EXERCISE: Reproduce the listing below, replacing every "Viewport" with "Window" and leaving everything else untouched.

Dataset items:
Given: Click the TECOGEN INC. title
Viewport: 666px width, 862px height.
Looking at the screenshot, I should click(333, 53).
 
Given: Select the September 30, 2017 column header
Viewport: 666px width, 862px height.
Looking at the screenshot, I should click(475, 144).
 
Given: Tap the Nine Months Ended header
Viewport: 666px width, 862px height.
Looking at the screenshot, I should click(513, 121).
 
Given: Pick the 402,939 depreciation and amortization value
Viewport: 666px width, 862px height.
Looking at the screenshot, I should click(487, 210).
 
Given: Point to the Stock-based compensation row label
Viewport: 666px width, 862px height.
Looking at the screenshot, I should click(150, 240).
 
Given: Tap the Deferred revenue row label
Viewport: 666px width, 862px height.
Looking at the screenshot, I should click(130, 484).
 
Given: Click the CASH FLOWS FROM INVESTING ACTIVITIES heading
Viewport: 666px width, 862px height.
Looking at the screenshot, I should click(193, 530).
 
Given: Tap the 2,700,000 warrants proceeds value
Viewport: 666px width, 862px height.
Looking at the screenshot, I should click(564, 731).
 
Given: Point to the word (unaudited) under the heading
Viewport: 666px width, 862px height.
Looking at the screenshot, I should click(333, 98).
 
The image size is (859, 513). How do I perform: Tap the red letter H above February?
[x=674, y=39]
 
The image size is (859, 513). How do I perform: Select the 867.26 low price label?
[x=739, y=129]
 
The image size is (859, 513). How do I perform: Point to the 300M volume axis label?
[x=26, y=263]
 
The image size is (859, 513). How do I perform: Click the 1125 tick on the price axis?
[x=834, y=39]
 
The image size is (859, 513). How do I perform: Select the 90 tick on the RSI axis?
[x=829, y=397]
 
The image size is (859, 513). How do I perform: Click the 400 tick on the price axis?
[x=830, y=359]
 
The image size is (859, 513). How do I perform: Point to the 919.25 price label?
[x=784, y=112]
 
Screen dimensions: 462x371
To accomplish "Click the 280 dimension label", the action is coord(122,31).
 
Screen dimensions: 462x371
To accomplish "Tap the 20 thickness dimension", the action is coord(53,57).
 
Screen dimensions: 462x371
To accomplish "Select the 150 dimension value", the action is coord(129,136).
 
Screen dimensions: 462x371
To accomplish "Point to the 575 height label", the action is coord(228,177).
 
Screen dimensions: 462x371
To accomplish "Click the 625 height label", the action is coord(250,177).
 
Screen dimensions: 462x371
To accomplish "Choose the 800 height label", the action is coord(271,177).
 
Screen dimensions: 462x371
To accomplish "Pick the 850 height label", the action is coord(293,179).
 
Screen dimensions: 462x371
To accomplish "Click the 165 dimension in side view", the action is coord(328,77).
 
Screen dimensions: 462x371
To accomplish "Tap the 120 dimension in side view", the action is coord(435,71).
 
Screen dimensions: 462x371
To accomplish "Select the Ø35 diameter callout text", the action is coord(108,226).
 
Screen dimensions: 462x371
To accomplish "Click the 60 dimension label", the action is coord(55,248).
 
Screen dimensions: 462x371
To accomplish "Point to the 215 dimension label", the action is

EXERCISE ANSWER:
Given: Click the TECOGEN INC. title
Window: 666px width, 862px height.
Looking at the screenshot, I should click(333, 53).
 
Given: Select the September 30, 2017 column header
Window: 666px width, 862px height.
Looking at the screenshot, I should click(475, 144).
 
Given: Tap the Nine Months Ended header
Window: 666px width, 862px height.
Looking at the screenshot, I should click(513, 121).
 
Given: Pick the 402,939 depreciation and amortization value
Window: 666px width, 862px height.
Looking at the screenshot, I should click(487, 210).
 
Given: Point to the Stock-based compensation row label
Window: 666px width, 862px height.
Looking at the screenshot, I should click(150, 240).
 
Given: Tap the Deferred revenue row label
Window: 666px width, 862px height.
Looking at the screenshot, I should click(130, 484).
 
Given: Click the CASH FLOWS FROM INVESTING ACTIVITIES heading
Window: 666px width, 862px height.
Looking at the screenshot, I should click(193, 530).
 
Given: Tap the 2,700,000 warrants proceeds value
Window: 666px width, 862px height.
Looking at the screenshot, I should click(564, 731).
 
Given: Point to the word (unaudited) under the heading
Window: 666px width, 862px height.
Looking at the screenshot, I should click(333, 98).
 
The image size is (859, 513). How do I perform: Tap the red letter H above February?
[x=674, y=39]
 
The image size is (859, 513). How do I perform: Select the 867.26 low price label?
[x=739, y=129]
 
The image size is (859, 513). How do I perform: Point to the 300M volume axis label?
[x=26, y=263]
 
The image size is (859, 513). How do I perform: Click the 1125 tick on the price axis?
[x=834, y=39]
 
The image size is (859, 513). How do I perform: Select the 90 tick on the RSI axis?
[x=829, y=397]
 
The image size is (859, 513). How do I perform: Click the 400 tick on the price axis?
[x=830, y=359]
 
The image size is (859, 513). How do I perform: Point to the 919.25 price label?
[x=784, y=112]
 
Screen dimensions: 462x371
To accomplish "Click the 280 dimension label", the action is coord(122,31).
 
Screen dimensions: 462x371
To accomplish "Tap the 20 thickness dimension", the action is coord(53,57).
 
Screen dimensions: 462x371
To accomplish "Select the 150 dimension value", the action is coord(129,136).
 
Screen dimensions: 462x371
To accomplish "Point to the 575 height label", the action is coord(228,177).
 
Screen dimensions: 462x371
To accomplish "Click the 625 height label", the action is coord(250,177).
 
Screen dimensions: 462x371
To accomplish "Choose the 800 height label", the action is coord(271,177).
 
Screen dimensions: 462x371
To accomplish "Pick the 850 height label", the action is coord(293,179).
 
Screen dimensions: 462x371
To accomplish "Click the 165 dimension in side view", the action is coord(328,77).
 
Screen dimensions: 462x371
To accomplish "Tap the 120 dimension in side view", the action is coord(435,71).
 
Screen dimensions: 462x371
To accomplish "Select the Ø35 diameter callout text", the action is coord(108,226).
 
Screen dimensions: 462x371
To accomplish "Click the 60 dimension label", the action is coord(55,248).
 
Screen dimensions: 462x371
To accomplish "Point to the 215 dimension label", the action is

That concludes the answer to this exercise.